● Problem to work on
When you return the data, keep every word exact and include none of the images.

☆ ☆ ☆ ☆ ☆ ☆ ☆

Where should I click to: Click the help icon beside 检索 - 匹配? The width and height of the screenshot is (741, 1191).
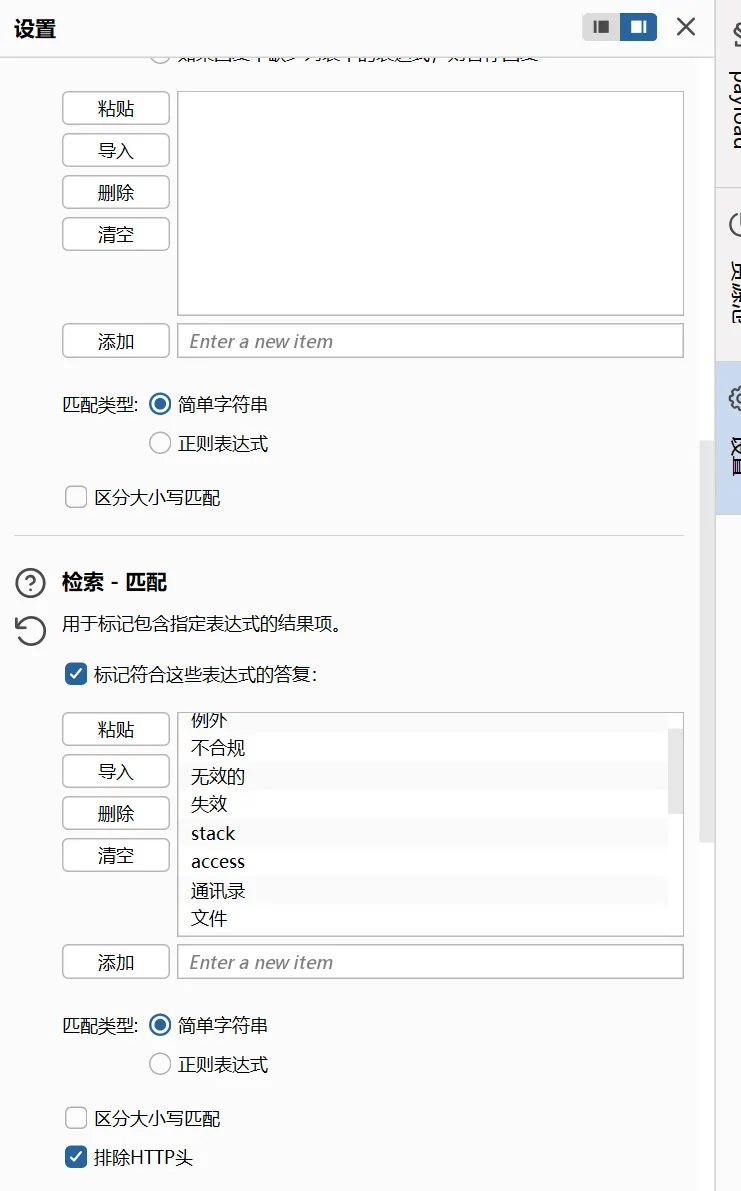[31, 582]
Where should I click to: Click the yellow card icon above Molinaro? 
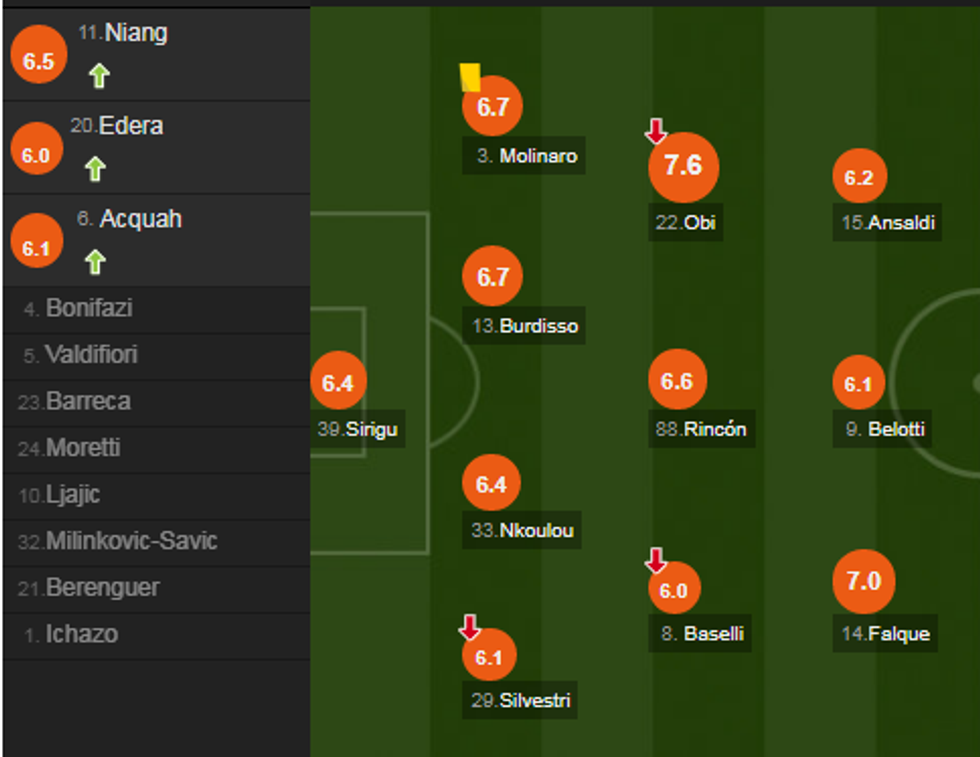pos(470,77)
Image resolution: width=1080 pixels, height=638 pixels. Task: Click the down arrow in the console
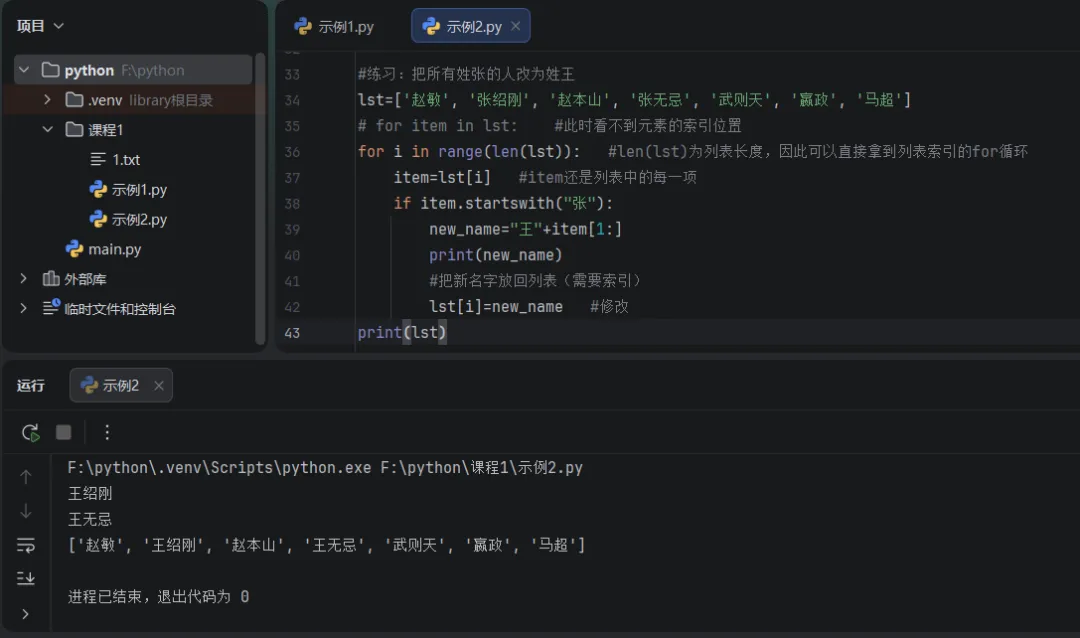[x=25, y=511]
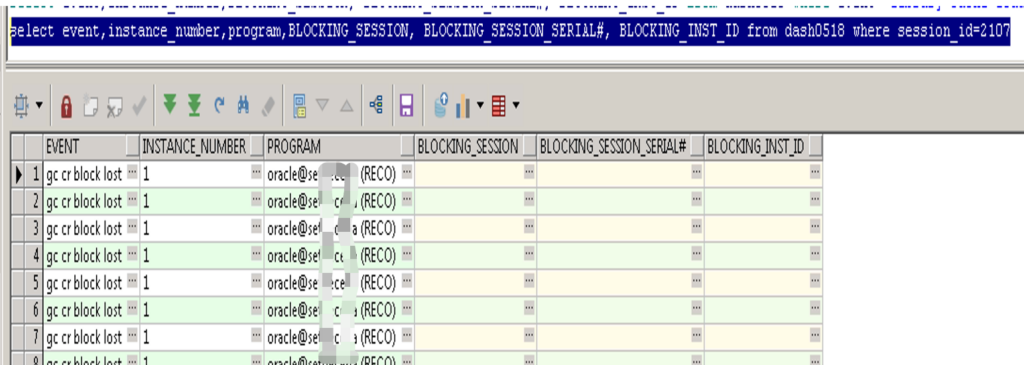Click the green Fetch next page arrows
The height and width of the screenshot is (365, 1024).
click(x=170, y=104)
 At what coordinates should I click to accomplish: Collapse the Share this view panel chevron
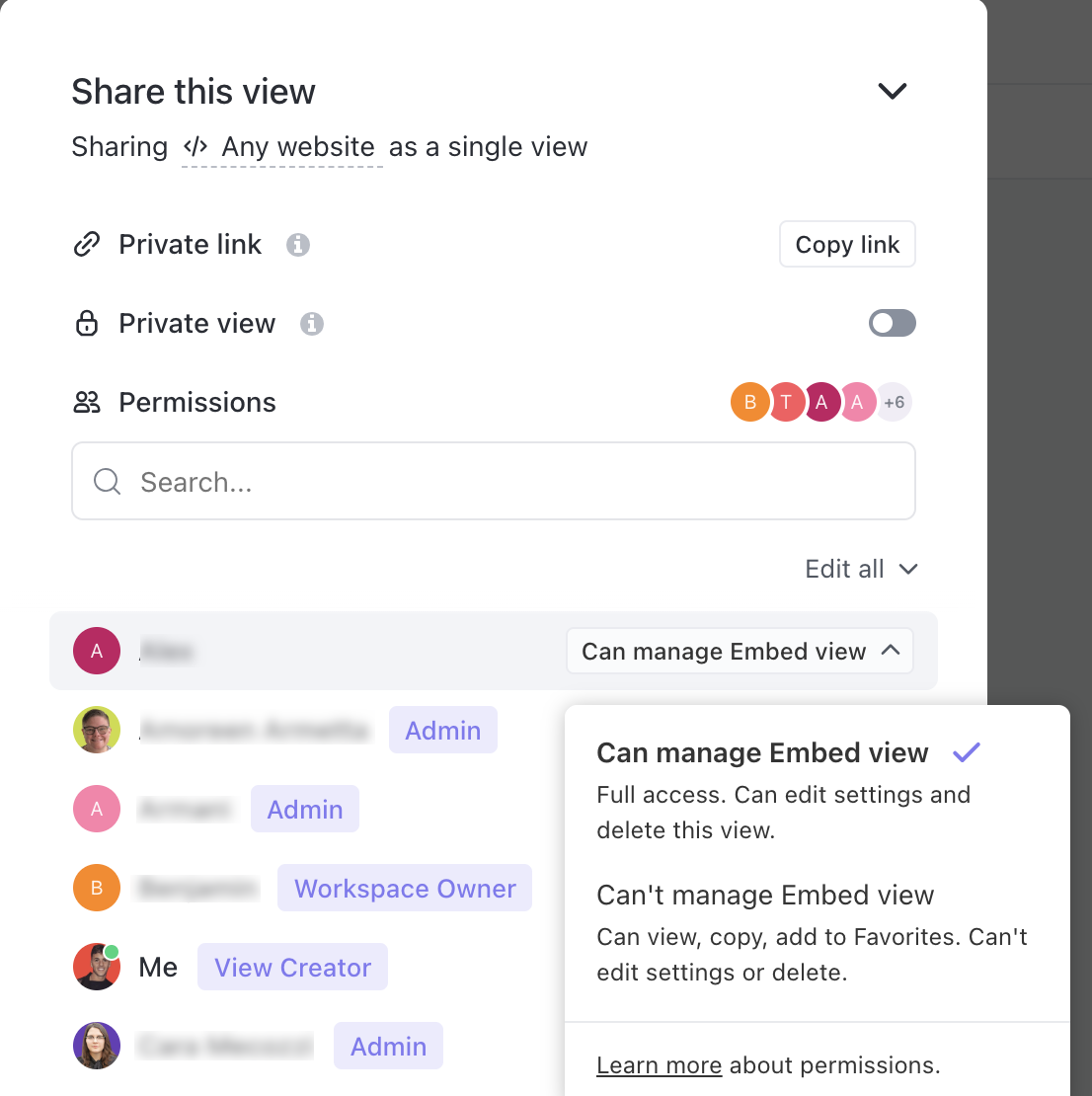pyautogui.click(x=892, y=92)
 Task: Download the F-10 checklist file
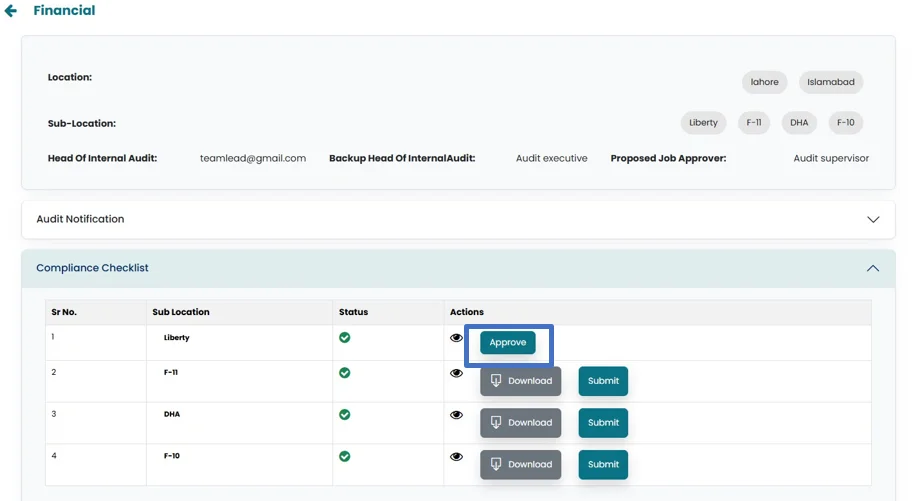[x=520, y=465]
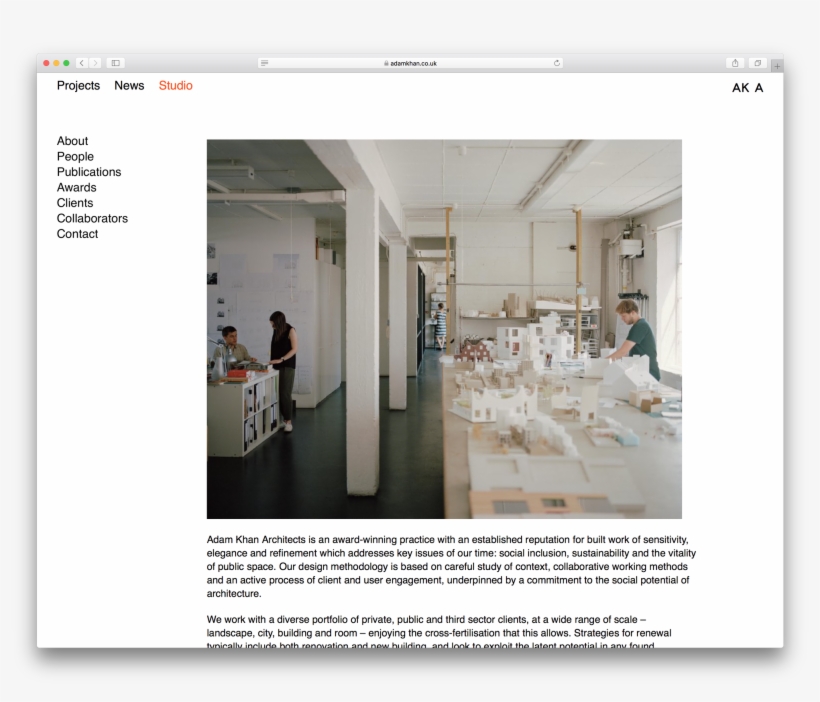Select the Studio navigation item

pos(176,86)
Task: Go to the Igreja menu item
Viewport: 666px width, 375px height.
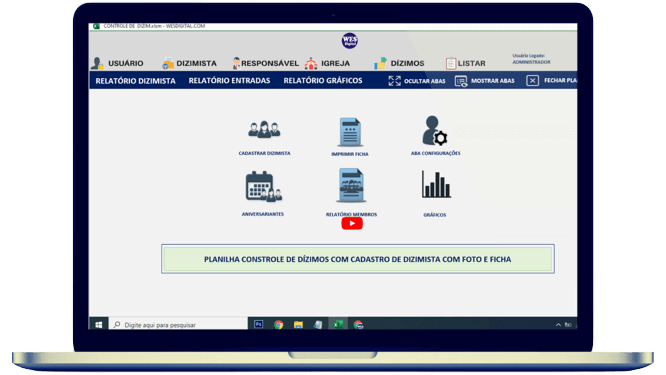Action: tap(327, 63)
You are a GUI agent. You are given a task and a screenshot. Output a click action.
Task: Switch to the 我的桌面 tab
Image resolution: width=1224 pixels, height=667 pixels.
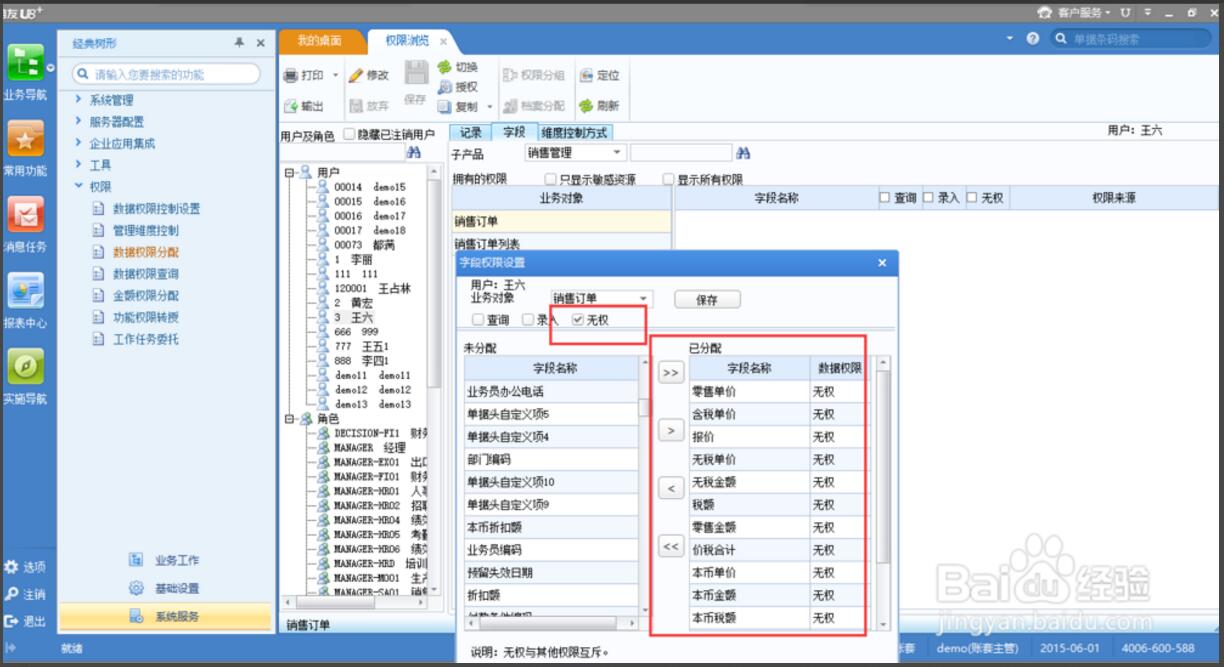[x=319, y=40]
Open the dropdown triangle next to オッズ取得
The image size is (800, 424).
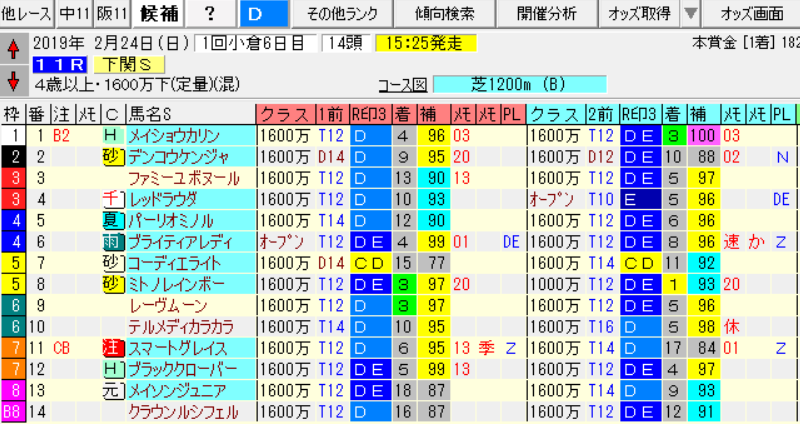[690, 14]
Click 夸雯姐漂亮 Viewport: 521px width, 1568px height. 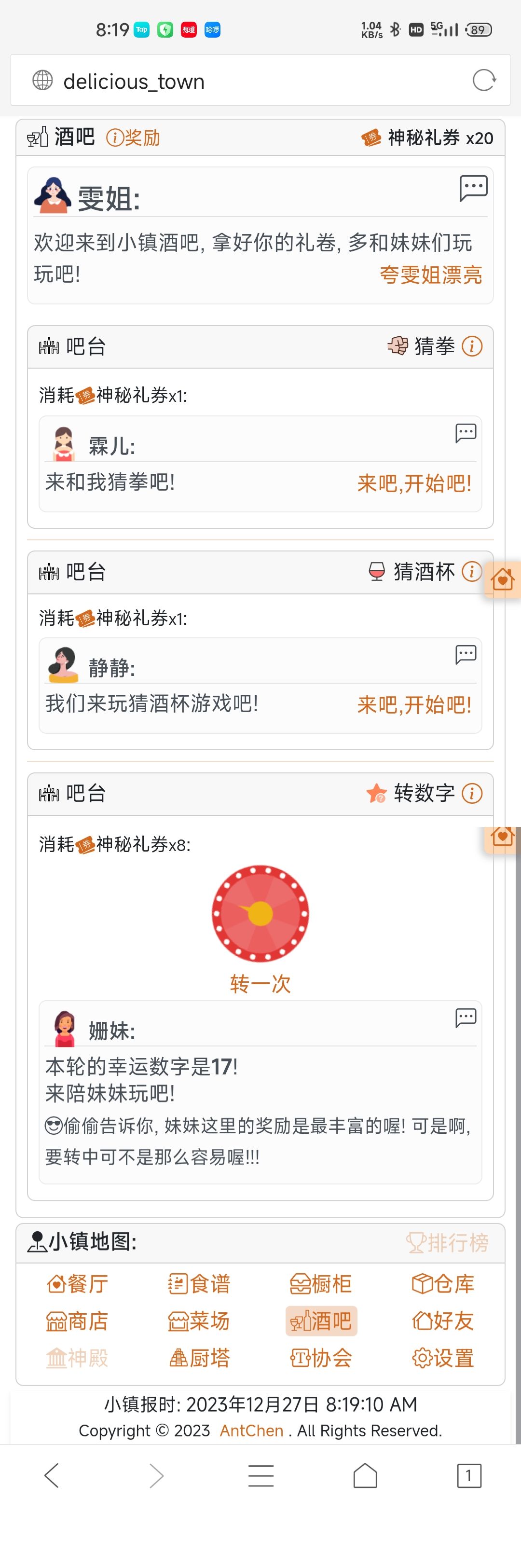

☆ ☆ ☆ ☆ ☆ ☆ ☆

● Answer to this exercise
Where should I click to: Click the help icon beside 检索 - 匹配? The width and height of the screenshot is (741, 1191).
[31, 582]
Where should I click to: Click the yellow card icon above Molinaro? 
pos(470,77)
Image resolution: width=1080 pixels, height=638 pixels. Task: Click the down arrow in the console
[x=25, y=511]
Click the green Fetch next page arrows
The height and width of the screenshot is (365, 1024).
click(x=170, y=104)
 At what coordinates should I click to accomplish: Collapse the Share this view panel chevron
pyautogui.click(x=892, y=92)
 Task: Download the F-10 checklist file
[x=520, y=465]
Select the Studio navigation item

pos(176,86)
Task: Go to the Igreja menu item
Viewport: 666px width, 375px height.
Action: tap(327, 63)
You are a GUI agent. You are given a task and a screenshot. Output a click action.
Task: Switch to the 我的桌面 tab
Image resolution: width=1224 pixels, height=667 pixels.
[x=319, y=40]
Open the dropdown triangle next to オッズ取得
The image size is (800, 424).
[690, 14]
Click 夸雯姐漂亮 Viewport: 521px width, 1568px height. 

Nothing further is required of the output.